Decision Information

Decision Content

Date: 20020304

Docket: IMM-5504-01

Neutral citation: 2002-FCT-235

BETWEEN:

                                                       IKBAL HEZKYAL ISKANDER

                                                                                   

                                                                                                                                                         Applicant

                                                                              - and -

                                                  THE MINISTER OF CITIZENSHIP

AND IMMIGRATION

                                                                                                                                                     Respondent

                                                            REASONS FOR ORDER

MACKAY J.

[1]                 These are brief reasons for the grant on February 21st of a stay of execution of a removal

order scheduled for February 22nd.

[2]                 The applicant is a woman, a citizen of both Egypt and Sudan, a Coptic Christian by religion, who arrived in Canada on September 16, 1996.    After her arrival in Canada, a daughter was born to her in January, 1997, and the child has since continued in her care.

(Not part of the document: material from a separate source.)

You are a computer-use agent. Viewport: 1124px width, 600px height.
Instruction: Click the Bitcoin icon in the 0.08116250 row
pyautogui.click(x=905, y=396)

[3]                 Soon after her arrival in Canada, she claimed refugee status, in October, 1996.    A conditional removal order was then issued to her. In September, 1998, the Convention Refugee Determination Division determined that she was not a Convention refugee. She sought to question that decision by application for leave and for judicial review, but the application was dismissed in January, 1999. She applied for consideration under the Post-Determination Review of Claimants in Canada class, but that was refused in May, 2000. An application for judicial review of that decision was filed, but was subsequently withdrawn.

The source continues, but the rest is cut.